*** Data shown ***
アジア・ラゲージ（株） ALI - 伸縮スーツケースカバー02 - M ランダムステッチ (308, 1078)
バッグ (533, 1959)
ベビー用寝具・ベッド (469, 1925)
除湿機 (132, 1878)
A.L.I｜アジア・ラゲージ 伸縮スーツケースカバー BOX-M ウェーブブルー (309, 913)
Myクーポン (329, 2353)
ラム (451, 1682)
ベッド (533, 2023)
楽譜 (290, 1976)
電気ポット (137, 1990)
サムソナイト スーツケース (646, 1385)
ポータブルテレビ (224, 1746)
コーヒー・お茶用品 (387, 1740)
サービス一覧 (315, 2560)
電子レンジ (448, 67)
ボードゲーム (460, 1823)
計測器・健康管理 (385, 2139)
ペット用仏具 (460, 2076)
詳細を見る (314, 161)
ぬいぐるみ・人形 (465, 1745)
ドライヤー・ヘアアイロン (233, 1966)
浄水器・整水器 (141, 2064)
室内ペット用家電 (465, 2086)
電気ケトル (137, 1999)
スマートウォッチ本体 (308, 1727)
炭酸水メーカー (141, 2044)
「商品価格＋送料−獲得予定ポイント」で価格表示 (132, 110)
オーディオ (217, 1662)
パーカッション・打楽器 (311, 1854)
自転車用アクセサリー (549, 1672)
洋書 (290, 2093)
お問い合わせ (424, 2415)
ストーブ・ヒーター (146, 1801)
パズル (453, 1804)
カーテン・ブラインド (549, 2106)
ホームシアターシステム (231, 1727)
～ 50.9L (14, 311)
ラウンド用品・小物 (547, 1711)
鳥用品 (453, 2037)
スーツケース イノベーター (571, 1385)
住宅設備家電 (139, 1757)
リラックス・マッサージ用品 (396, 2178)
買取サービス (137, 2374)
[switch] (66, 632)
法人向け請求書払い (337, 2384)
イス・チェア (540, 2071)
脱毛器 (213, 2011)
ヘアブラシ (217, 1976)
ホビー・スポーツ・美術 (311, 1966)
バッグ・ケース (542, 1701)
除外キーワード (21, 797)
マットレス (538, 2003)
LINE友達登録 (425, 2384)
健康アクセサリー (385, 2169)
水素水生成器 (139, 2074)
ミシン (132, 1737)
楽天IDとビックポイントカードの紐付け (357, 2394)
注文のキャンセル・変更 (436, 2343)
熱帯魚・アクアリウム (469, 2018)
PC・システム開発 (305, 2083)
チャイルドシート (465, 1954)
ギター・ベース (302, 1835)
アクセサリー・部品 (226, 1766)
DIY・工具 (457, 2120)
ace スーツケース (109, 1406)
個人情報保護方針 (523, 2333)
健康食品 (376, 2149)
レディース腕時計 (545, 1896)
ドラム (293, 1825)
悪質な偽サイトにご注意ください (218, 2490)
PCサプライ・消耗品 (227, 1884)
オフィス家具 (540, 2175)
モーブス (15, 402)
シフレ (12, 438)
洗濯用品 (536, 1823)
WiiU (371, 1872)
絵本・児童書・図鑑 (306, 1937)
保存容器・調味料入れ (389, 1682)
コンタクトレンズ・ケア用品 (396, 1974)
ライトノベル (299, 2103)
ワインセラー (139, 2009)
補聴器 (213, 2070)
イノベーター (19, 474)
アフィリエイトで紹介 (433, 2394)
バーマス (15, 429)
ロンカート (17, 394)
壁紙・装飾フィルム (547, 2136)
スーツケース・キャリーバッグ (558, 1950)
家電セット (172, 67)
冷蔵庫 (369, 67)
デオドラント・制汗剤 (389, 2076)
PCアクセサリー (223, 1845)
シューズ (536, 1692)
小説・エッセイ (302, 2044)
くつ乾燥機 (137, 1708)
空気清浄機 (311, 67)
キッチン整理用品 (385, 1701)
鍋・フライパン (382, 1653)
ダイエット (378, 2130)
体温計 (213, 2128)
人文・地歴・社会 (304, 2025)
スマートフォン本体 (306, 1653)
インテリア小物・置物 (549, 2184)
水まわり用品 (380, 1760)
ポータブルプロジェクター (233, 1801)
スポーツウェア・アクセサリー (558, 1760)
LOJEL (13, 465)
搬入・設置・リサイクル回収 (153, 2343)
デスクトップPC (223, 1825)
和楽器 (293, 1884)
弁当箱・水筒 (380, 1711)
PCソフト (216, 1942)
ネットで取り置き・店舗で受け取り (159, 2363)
*** End of Data shown ***
> Task to complete: The required answer is every line of the data, duplicated exactly.

> Expected output:
アジア・ラゲージ（株） ALI - 伸縮スーツケースカバー02 - M ランダムステッチ (308, 1078)
バッグ (533, 1959)
ベビー用寝具・ベッド (469, 1925)
除湿機 (132, 1878)
A.L.I｜アジア・ラゲージ 伸縮スーツケースカバー BOX-M ウェーブブルー (309, 913)
Myクーポン (329, 2353)
ラム (451, 1682)
ベッド (533, 2023)
楽譜 (290, 1976)
電気ポット (137, 1990)
サムソナイト スーツケース (646, 1385)
ポータブルテレビ (224, 1746)
コーヒー・お茶用品 (387, 1740)
サービス一覧 (315, 2560)
電子レンジ (448, 67)
ボードゲーム (460, 1823)
計測器・健康管理 (385, 2139)
ペット用仏具 (460, 2076)
詳細を見る (314, 161)
ぬいぐるみ・人形 (465, 1745)
ドライヤー・ヘアアイロン (233, 1966)
浄水器・整水器 (141, 2064)
室内ペット用家電 (465, 2086)
電気ケトル (137, 1999)
スマートウォッチ本体 (308, 1727)
炭酸水メーカー (141, 2044)
「商品価格＋送料−獲得予定ポイント」で価格表示 (132, 110)
オーディオ (217, 1662)
パーカッション・打楽器 (311, 1854)
自転車用アクセサリー (549, 1672)
洋書 (290, 2093)
お問い合わせ (424, 2415)
ストーブ・ヒーター (146, 1801)
パズル (453, 1804)
カーテン・ブラインド (549, 2106)
ホームシアターシステム (231, 1727)
～ 50.9L (14, 311)
ラウンド用品・小物 (547, 1711)
鳥用品 (453, 2037)
スーツケース イノベーター (571, 1385)
住宅設備家電 (139, 1757)
リラックス・マッサージ用品 (396, 2178)
買取サービス (137, 2374)
[switch] (66, 632)
法人向け請求書払い (337, 2384)
イス・チェア (540, 2071)
脱毛器 (213, 2011)
ヘアブラシ (217, 1976)
ホビー・スポーツ・美術 (311, 1966)
バッグ・ケース (542, 1701)
除外キーワード (21, 797)
マットレス (538, 2003)
LINE友達登録 (425, 2384)
健康アクセサリー (385, 2169)
水素水生成器 (139, 2074)
ミシン (132, 1737)
楽天IDとビックポイントカードの紐付け (357, 2394)
注文のキャンセル・変更 (436, 2343)
熱帯魚・アクアリウム (469, 2018)
PC・システム開発 (305, 2083)
チャイルドシート (465, 1954)
ギター・ベース (302, 1835)
アクセサリー・部品 (226, 1766)
DIY・工具 (457, 2120)
ace スーツケース (109, 1406)
個人情報保護方針 (523, 2333)
健康食品 (376, 2149)
レディース腕時計 (545, 1896)
ドラム (293, 1825)
悪質な偽サイトにご注意ください (218, 2490)
PCサプライ・消耗品 (227, 1884)
オフィス家具 (540, 2175)
モーブス (15, 402)
シフレ (12, 438)
洗濯用品 (536, 1823)
WiiU (371, 1872)
絵本・児童書・図鑑 (306, 1937)
保存容器・調味料入れ (389, 1682)
コンタクトレンズ・ケア用品 (396, 1974)
ライトノベル (299, 2103)
ワインセラー (139, 2009)
補聴器 (213, 2070)
イノベーター (19, 474)
アフィリエイトで紹介 (433, 2394)
バーマス (15, 429)
ロンカート (17, 394)
壁紙・装飾フィルム (547, 2136)
スーツケース・キャリーバッグ (558, 1950)
家電セット (172, 67)
冷蔵庫 (369, 67)
デオドラント・制汗剤 (389, 2076)
PCアクセサリー (223, 1845)
シューズ (536, 1692)
小説・エッセイ (302, 2044)
くつ乾燥機 (137, 1708)
空気清浄機 (311, 67)
キッチン整理用品 (385, 1701)
鍋・フライパン (382, 1653)
ダイエット (378, 2130)
体温計 (213, 2128)
人文・地歴・社会 (304, 2025)
スマートフォン本体 (306, 1653)
インテリア小物・置物 (549, 2184)
水まわり用品 (380, 1760)
ポータブルプロジェクター (233, 1801)
スポーツウェア・アクセサリー (558, 1760)
LOJEL (13, 465)
搬入・設置・リサイクル回収 (153, 2343)
デスクトップPC (223, 1825)
和楽器 (293, 1884)
弁当箱・水筒 (380, 1711)
PCソフト (216, 1942)
ネットで取り置き・店舗で受け取り (159, 2363)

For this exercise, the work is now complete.